* **任务 A**
根据下面这段关于K8s健康检查的文字回答：
(i) 容器暴露的端口containPort是多少？
(ii) livenessProbe中设置的tcpSocket.port是多少？
(iii) 对所有Deployment中的哪一项进行修改后，503问题消失了？

* **文本块**

★ ★ ★ ★

通过docker ps|grep app查看我的应用容器，怎么所有的app容器都才up了6、7分钟的样子；

貌似发现了问题所在，这么多容器普遍都运行了6、7分钟，也就是说app容器被不断重启，导致app容器重启的原因就是K8s的健康检查没有通过，我马上去看了一下K8s的健康检查配置：

容器暴露的端口containPort=8080，而livenessProbe中设置的tcpSocket.port为80，二者根本对不上，又由于健康检查的配置：

延迟检测300s（5分钟）+ 第一次检测失败 + 失败重试(3-1)次*重试间隔60s = 5分钟 + 2*1分钟=7分钟多（7至8分钟左右）

导致应用会在7-8分钟后才被检测出不健康，进而引发了app容器普遍up时间都不超过8分钟，并且不断被重启，而在重启的过程中必然导致envoy连接app时connection failure，也就出现了间歇性503的问题，同时观察前端界面（定时心跳）请求后端服务报503的时间周期也与app容器重启的时间一致，进一步印证了连接失败的原因：

健康检查配置错误导致app容器不断被重启，重启过程中导致connection failure；

之后在对所有Deployment中的livenessProbe进行修改后，之前的503问题消失了......

周末又可以开心出去玩了......

★ ★ ★ ★

* **数据行**
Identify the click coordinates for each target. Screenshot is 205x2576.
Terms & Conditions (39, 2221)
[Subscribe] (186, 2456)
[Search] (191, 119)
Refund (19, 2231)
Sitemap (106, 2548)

★ ★ ★ ★

* **任务 B**
请把上面记录中的每一行逐字摘录出来，一字不改。

* **正确答案 A**
(i) 8080
(ii) 80
(iii) livenessProbe

* **正确答案 B**
Identify the click coordinates for each target. Screenshot is 205x2576.
Terms & Conditions (39, 2221)
[Subscribe] (186, 2456)
[Search] (191, 119)
Refund (19, 2231)
Sitemap (106, 2548)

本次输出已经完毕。